# Required action
Report every line of the data where the string "first" appears.

# Data in this exercise
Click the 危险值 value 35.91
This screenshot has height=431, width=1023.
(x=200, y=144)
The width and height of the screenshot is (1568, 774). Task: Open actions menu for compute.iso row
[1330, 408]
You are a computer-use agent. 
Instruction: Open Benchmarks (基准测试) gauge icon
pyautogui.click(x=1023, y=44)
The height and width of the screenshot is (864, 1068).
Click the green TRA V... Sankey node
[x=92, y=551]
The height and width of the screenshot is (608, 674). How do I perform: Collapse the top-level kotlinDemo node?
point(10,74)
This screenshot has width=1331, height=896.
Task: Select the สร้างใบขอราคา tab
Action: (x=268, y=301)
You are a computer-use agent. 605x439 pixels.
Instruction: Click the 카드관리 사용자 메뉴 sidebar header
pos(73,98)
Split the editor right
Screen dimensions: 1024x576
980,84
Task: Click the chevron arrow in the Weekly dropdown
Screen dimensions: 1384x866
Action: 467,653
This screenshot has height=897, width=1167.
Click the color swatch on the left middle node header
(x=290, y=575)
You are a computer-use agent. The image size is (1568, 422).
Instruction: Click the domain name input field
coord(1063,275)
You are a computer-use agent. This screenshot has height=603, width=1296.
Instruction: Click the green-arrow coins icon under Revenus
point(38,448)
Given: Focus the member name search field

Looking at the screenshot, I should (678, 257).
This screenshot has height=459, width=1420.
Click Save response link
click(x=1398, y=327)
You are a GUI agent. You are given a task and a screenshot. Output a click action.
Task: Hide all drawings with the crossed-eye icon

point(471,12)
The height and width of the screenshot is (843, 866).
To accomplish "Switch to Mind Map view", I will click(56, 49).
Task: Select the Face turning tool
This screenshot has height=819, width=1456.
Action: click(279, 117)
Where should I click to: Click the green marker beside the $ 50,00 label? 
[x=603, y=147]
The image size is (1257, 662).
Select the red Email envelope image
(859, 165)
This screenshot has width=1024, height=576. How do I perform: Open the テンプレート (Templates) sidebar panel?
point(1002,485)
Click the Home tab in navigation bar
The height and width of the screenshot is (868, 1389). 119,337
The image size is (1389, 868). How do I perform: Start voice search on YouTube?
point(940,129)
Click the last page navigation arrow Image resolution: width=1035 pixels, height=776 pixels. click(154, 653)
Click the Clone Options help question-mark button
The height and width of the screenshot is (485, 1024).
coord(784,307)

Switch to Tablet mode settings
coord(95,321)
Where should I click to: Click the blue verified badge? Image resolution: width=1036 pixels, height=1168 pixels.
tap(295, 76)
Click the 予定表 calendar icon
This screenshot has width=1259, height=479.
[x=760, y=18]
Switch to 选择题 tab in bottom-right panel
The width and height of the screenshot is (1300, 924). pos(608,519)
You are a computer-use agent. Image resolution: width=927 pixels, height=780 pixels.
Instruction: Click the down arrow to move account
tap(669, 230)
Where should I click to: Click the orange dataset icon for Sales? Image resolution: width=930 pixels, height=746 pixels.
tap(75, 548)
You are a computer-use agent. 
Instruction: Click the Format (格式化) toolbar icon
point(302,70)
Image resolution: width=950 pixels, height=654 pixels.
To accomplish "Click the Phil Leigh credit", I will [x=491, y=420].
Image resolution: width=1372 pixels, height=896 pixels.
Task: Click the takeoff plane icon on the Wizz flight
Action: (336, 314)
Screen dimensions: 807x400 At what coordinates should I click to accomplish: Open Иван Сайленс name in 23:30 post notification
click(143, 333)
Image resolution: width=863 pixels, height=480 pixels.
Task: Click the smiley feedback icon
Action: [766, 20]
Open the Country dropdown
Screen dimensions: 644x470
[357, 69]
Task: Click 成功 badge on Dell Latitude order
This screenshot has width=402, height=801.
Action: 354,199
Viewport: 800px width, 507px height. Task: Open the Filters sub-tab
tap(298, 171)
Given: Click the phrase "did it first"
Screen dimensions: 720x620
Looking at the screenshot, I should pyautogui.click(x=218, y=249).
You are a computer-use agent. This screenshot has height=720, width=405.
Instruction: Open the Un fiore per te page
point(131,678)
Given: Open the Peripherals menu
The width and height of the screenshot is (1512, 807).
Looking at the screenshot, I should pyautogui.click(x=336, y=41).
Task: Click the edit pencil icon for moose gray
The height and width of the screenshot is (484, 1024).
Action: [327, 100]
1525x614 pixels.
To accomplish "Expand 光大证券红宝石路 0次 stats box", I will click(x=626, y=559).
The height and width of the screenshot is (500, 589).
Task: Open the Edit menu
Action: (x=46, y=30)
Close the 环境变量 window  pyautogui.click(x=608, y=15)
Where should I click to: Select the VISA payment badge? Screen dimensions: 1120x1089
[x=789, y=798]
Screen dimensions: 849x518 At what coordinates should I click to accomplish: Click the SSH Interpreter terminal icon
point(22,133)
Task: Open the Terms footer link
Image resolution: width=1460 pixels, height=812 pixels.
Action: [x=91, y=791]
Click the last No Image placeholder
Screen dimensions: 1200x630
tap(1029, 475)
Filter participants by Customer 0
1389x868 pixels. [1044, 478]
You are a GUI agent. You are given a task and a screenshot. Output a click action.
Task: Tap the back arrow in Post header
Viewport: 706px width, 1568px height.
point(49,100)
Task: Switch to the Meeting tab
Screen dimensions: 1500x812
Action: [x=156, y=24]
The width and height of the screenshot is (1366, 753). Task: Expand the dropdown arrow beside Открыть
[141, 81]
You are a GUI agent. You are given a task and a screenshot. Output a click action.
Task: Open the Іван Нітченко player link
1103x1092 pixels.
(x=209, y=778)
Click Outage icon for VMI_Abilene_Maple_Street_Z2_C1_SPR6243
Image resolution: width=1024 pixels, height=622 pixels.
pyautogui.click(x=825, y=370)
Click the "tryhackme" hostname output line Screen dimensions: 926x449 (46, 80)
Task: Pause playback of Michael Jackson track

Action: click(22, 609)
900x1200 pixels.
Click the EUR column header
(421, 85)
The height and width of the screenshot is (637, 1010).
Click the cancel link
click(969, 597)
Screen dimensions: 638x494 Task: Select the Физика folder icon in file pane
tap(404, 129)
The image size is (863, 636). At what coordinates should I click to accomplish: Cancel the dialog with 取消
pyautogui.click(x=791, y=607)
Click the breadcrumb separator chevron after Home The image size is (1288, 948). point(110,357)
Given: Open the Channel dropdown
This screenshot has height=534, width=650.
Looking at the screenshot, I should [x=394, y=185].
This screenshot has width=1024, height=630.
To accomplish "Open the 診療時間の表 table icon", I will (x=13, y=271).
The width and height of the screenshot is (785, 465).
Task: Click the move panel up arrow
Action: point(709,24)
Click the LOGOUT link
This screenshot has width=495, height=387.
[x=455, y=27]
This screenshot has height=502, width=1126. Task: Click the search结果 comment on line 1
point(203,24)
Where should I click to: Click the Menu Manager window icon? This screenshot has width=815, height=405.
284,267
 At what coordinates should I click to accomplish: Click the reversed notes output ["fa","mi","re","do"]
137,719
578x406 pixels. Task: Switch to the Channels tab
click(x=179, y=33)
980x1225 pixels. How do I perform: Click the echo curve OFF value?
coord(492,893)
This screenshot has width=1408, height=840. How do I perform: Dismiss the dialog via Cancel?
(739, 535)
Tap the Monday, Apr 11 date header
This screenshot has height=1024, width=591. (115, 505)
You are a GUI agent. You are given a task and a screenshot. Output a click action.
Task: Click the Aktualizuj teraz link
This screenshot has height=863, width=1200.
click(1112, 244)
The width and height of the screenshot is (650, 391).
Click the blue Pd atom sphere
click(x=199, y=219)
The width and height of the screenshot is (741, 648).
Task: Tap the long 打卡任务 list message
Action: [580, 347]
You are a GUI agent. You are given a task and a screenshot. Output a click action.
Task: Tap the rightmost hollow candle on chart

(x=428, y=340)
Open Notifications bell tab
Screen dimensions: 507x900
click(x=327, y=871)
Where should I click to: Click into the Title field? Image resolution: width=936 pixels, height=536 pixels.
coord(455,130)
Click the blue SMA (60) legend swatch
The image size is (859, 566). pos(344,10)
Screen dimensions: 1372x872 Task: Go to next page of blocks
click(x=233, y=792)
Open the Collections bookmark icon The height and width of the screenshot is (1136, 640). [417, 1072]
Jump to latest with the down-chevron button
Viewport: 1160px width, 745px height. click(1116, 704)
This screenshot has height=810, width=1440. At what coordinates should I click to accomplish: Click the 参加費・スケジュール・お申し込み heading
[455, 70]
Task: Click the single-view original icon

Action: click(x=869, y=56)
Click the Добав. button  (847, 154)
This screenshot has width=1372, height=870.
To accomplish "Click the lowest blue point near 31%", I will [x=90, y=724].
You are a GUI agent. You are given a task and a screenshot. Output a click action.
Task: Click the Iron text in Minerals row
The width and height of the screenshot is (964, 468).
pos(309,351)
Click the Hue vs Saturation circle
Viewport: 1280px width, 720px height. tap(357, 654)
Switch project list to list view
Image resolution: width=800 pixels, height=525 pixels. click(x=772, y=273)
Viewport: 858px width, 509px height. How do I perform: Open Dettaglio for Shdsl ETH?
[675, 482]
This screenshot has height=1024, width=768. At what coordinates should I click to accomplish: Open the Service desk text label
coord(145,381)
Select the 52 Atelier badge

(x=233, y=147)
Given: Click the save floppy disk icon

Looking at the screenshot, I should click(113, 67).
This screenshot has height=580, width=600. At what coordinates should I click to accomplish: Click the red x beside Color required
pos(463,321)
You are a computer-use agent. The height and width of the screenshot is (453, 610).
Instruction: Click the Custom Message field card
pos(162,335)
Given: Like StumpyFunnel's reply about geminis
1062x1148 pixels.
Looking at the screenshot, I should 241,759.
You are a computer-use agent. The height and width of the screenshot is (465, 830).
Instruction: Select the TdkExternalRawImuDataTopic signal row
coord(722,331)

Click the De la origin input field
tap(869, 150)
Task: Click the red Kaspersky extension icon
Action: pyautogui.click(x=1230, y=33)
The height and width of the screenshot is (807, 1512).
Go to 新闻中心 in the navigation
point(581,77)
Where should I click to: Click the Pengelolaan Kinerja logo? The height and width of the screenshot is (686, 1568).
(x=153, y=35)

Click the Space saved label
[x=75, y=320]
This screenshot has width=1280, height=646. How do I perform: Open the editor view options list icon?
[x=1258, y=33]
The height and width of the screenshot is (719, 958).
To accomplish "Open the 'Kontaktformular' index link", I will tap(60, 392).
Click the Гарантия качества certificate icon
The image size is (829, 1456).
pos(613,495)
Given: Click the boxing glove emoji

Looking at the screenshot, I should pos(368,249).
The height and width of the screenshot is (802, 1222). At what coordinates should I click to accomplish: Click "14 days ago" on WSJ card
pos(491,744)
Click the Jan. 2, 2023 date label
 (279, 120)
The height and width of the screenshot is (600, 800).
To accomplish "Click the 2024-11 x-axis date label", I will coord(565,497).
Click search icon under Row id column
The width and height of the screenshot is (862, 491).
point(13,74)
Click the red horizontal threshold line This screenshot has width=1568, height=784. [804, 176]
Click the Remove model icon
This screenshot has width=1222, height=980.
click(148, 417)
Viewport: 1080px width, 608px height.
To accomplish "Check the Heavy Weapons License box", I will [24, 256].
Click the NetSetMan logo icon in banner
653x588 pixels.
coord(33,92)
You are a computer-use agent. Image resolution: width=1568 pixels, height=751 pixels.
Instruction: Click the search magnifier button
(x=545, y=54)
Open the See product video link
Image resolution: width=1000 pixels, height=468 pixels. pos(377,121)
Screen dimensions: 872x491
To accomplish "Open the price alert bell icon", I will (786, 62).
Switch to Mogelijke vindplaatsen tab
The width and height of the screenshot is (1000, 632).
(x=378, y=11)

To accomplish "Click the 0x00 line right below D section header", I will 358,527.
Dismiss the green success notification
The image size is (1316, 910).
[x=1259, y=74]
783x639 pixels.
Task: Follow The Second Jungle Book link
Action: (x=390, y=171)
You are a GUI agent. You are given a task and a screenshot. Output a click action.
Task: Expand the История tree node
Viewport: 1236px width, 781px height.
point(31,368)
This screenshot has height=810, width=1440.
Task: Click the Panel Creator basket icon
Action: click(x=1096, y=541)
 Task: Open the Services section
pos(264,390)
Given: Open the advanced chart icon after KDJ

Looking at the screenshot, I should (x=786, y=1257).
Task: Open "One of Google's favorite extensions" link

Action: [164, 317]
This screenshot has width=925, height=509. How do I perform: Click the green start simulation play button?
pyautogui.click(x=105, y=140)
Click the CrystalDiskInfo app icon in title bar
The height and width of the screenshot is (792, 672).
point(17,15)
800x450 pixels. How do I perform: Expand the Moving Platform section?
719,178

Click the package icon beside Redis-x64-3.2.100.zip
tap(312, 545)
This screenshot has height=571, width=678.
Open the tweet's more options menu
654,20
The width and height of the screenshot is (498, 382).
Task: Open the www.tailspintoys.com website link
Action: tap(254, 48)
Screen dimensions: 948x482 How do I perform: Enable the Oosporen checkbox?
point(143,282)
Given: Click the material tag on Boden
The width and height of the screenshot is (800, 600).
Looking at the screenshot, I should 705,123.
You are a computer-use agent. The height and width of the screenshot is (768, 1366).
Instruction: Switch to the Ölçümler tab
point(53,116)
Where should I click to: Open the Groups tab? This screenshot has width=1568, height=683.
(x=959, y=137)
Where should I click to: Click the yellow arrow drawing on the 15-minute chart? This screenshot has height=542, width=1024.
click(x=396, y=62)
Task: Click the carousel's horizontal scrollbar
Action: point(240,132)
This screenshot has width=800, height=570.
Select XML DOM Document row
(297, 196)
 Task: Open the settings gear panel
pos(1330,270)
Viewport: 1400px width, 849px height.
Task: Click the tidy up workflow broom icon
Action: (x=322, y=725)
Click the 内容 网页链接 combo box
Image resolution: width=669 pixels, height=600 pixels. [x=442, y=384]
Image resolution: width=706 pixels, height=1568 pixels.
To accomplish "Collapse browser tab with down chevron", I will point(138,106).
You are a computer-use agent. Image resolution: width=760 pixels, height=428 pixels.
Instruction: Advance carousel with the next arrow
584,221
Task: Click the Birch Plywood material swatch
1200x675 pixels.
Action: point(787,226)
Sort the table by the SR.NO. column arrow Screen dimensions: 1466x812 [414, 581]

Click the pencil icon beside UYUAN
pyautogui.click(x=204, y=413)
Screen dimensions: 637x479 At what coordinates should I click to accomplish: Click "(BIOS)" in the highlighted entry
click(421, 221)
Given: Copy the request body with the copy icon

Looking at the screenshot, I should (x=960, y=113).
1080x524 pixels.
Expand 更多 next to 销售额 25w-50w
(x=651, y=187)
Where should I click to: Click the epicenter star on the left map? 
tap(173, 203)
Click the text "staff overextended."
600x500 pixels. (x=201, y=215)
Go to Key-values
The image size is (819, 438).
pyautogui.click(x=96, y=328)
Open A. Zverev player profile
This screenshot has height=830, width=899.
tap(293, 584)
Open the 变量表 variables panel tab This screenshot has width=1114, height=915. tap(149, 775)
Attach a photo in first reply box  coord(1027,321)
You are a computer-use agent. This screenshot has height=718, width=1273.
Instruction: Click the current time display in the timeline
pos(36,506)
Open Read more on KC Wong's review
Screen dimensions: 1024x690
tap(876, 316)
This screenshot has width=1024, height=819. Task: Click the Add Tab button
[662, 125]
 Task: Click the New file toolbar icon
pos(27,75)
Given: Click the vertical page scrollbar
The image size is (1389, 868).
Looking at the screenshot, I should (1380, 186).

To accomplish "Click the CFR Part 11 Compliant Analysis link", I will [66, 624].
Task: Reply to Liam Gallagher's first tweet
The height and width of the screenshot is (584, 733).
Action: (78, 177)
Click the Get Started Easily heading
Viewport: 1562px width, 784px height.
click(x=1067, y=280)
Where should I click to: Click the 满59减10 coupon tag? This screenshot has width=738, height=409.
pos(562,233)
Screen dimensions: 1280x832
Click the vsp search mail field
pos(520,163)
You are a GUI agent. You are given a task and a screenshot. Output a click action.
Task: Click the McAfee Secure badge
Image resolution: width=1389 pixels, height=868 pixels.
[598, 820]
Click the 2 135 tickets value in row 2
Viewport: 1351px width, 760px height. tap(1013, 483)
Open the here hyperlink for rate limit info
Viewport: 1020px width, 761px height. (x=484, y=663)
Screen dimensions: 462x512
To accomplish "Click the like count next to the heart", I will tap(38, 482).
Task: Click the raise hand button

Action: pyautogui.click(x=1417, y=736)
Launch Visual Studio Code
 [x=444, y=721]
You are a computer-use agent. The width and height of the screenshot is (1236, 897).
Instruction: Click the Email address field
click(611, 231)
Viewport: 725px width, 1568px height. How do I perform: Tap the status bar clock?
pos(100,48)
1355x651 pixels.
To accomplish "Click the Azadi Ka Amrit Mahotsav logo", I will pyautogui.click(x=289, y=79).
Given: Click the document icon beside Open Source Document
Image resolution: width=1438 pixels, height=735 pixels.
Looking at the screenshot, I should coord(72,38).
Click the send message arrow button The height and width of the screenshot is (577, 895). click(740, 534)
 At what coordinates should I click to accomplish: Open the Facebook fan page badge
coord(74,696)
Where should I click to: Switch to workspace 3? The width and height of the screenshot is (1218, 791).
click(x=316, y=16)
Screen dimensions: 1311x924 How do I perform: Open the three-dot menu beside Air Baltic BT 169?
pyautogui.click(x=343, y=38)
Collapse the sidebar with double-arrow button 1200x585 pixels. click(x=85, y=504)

# Exercise result
Given: Click the phrase "did it first"
Attach a photo in first reply box  coord(1027,321)
Task: Reply to Liam Gallagher's first tweet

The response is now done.